The Deora was the idea of Detroit car customizers and brothers, Mike and Larry Alexander. In 1964, they took their idea to former GM designer Harry Bently Bradley to put their idea on paper. They approached Chrysler to back their plan for a Chrysler Show Car -- but were prepared to approach Ford and switch to the Ford Econoline Pick Up if Chrysler turned them down. Chrysler liked the idea, and handed over a new 1964 Dodge A-100 without any options to be modified.


The van was stripped down to the floor. The front opening hatch was taken from a 1960 Ford Station wagon faced rearward, which was electrically operated. The rear window was from a 60 Ford Sedan. The tail light units were hidden Thunderbird sequential tail lights, reflected on a chrome strip underneath. The Slant Six was moved back 15 inches -- well into the bed of the truck. The radiator was also moved to the bed -- with electric motors drawing air through the body side ducts, which were actually Mustang tail light bezels. This also required relocating the gas tank. All of this was hidden with a bed tonneau. The steering wheel was a dragster butterfly type. Hurst came up with the shifter linkage. It was painted yellow and had black interior. The cost to build was approximately $10,000.

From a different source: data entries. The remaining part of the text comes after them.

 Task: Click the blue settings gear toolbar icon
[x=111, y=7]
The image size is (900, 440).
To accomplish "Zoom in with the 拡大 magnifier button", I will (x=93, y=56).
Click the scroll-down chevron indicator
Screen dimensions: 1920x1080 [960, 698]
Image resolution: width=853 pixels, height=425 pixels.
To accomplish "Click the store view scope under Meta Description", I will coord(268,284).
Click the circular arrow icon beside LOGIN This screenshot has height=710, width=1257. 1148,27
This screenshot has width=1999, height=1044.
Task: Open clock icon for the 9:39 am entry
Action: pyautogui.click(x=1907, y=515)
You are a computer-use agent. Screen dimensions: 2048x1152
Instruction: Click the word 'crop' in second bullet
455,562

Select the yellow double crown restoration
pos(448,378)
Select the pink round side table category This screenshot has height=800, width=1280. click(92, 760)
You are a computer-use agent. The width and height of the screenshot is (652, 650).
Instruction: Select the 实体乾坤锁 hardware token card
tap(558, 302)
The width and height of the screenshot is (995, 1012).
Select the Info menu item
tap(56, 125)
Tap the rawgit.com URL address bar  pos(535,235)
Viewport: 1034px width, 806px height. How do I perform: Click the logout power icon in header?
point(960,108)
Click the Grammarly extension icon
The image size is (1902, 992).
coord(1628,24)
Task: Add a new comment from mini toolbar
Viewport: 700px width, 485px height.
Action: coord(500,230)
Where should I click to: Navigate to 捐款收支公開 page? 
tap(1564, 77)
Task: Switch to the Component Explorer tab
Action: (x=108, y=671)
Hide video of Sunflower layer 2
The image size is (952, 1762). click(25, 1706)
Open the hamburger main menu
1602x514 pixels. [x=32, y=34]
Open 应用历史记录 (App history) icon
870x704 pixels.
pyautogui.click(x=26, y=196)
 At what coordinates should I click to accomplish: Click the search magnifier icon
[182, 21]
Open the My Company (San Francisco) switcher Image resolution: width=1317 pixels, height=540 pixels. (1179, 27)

Chrysler leased the Show Car from the Alexander Brothers in 1967 to go on the show circuit, where they advertised it as the van of the future. At the Detroit Autorama -- the Deora won nine awards, including the coveted Ridler Award. Chrysler again leased the Deora in 1968 -- but wanted the Deora painted a light metallic lime green. Chrysler did not renew their lease in 1969 -- and the Alexander Brothers sold the Deora to Custom car enthusiast Al Davis in 1970.